This framework includes the implementation of the following algorithms.

  • Distributed Random Projection Trees (DRPT) algorithm constructs a K-Nearest Neighbor Graph (KNNG) for Approximate Nearest Neighbor Search (ANNS) from a given dataset.
  • Force2Vec graph emdbedding algorithm which can be used to visualize the resulting K-Nearest Neighbor Graph (KNNG) produced by DRPT.

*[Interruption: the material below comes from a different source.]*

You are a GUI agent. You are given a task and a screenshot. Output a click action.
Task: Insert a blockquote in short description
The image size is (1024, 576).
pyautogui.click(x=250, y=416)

Theese algorithms are implemented in C++ and leverages MPI for distributed processing, making it suitable for large-scale datasets across multiple nodes in HPC environments.

System Requirments

Ensure the following tools and libraries are installed before building the project. The source code was compiled and run successfully in NERSC Perlmutter.

GCC version >= 13.2
OpenMP version >= 4.5
CMake version >= 3.30.2
intel version >= 2024.1.0
cray-mpich version >= 8.1.30
CombBLAS
Eigen version >= 3.3.9
PCG version >= 0.98

Some helpful links for installation can be found at GCC, OpenMP and Environment Setup.

Please refer to the following guides to install CombBLAS, Eigen, and PCG respectively:

  1. CombBLAS - Installation Guide
  2. Eigen - Installation Guide
  3. PCG - Download & Setup

Installation

  1. Load/ install the modules mentioned in System Requirments.
  2. Clone the repository using the following command.
git clone https://github.com/HipGraph/DistViz.git
  1. Set the following environment variables
export COMBLAS_ROOT=<path/to/CombBLAS/root>
export EIGEN_ROOT=<path/to/Eigen/root>
export PCG_ROOT=<path/to/PCG/root>
  1. Run the following commands in order to compile and build the framework using CMake.
cd DistViz
mkdir build
cd build
cmake -DCMAKE_CXX_FLAGS="-fopenmp"  ..
make all

Run

Let’s run a couple of examples to demonstrate how to execute the DRPT algorithm on a dataset and visualize the resulting K-Nearest Neighbor Graph (KNNG) using the Force2Vec embedding algorithm using this framework.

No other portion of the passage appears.